Our overarching setting is the gulag system in the Stalin-run Soviet Union. It's important to make a distinction between the gulag system and the "outside world" of the Soviet Union. The gulag prison system is a whole world unto itself. It's like a hidden universe with its own rules and language and people and places.

Before we get into the gulag itself, it's worth noting the historical setting here: the Stalinist Soviet Union in 1951. We didn't say Russia here because the Soviet Union was composed of a lot of different countries, most of which Russia had invaded and taken over. You can see this sort of international smorgasbord in the camp – there are lots of Ukrainians, Estonians, Latvians, and even a Moldavian running around. Through backstories and flashbacks we hear about an outside world that is violent and dangerous. Stalin's oppressive government practically arrested people for sneezing, people were poor and struggling, and most of the prisoners had been involved in violent wars, either World War II or some sort of national resistance movement, like the Ukrainian one.

It's also worth noting the year here before we get to the camp itself. Stalin died in 1952, so by setting the book in 1951, Solzhenitsyn may be giving his readers a hint that times are changing and that many of the prisoners we read about may actually survive to get out of the gulag. (Want to read more about Soviet politics in this period? Check our "Intro" section).

And now for the camp itself. The camp here is unnamed and in an unspecified location, though it's likely somewhere out in a place like Siberia. The camp is a dirty, oppressive, and dangerous place. There's a ton of rules, mean guards, violence, and harsh living conditions. People here are exhausted, weak, starving, and freezing.

Life in the camp is almost claustrophobic. Shukhov often thinks about how their sentences are never-ending and how horribly long the days are.
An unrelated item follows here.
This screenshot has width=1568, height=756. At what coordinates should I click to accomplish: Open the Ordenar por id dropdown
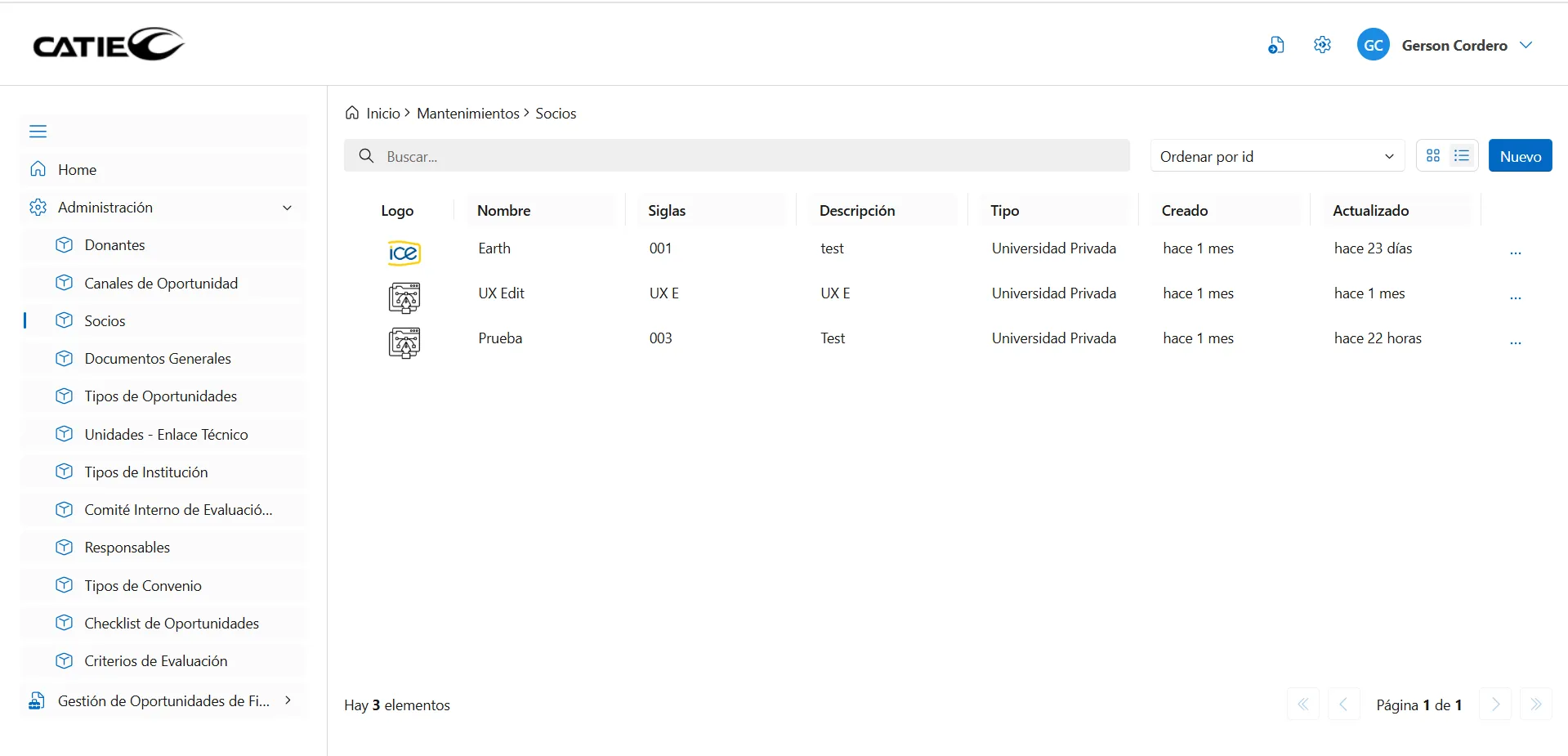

There's a sense that the camp is hopelessly inescapable. Shukhov is also always surrounded by people. There are hundreds of zeks and they are packed into huts and mess halls like sardines.

The mess was its usual self - frosty air steaming in from the door, men at the tables packed as tight as seeds in a sunflower, men wandering between tables, men trying to barge their way through with full trays. (990)

It's constant chaos, constant crowds, and constant confusion. The moments when Shukhov is alone are notable, and this is usually when he stops to consider his environment and to give us some detailed descriptions.

A dim red sun had risen over the deserted compound: over pre-fab panels half buried in snowdrifts [...] over the broken crank of an earthmoving machine, a jug, a heap of scrap iron. There were drains, trenches, holes everywhere. (250)

Winter plays an extremely important role in the setting. It adds to the harsh world of the camp and the ubiquitous (or present everywhere) snow and cold make the entire universe of the camp seem endless. The detail of all the broken equipment, and unfinished building projects also adds to this sense of endlessness. Whether he's surrounded by frozen, desolate space or is crowded in with hundreds of other prisoners, Shukhov experiences the sensation of being permanently trapped in the camp.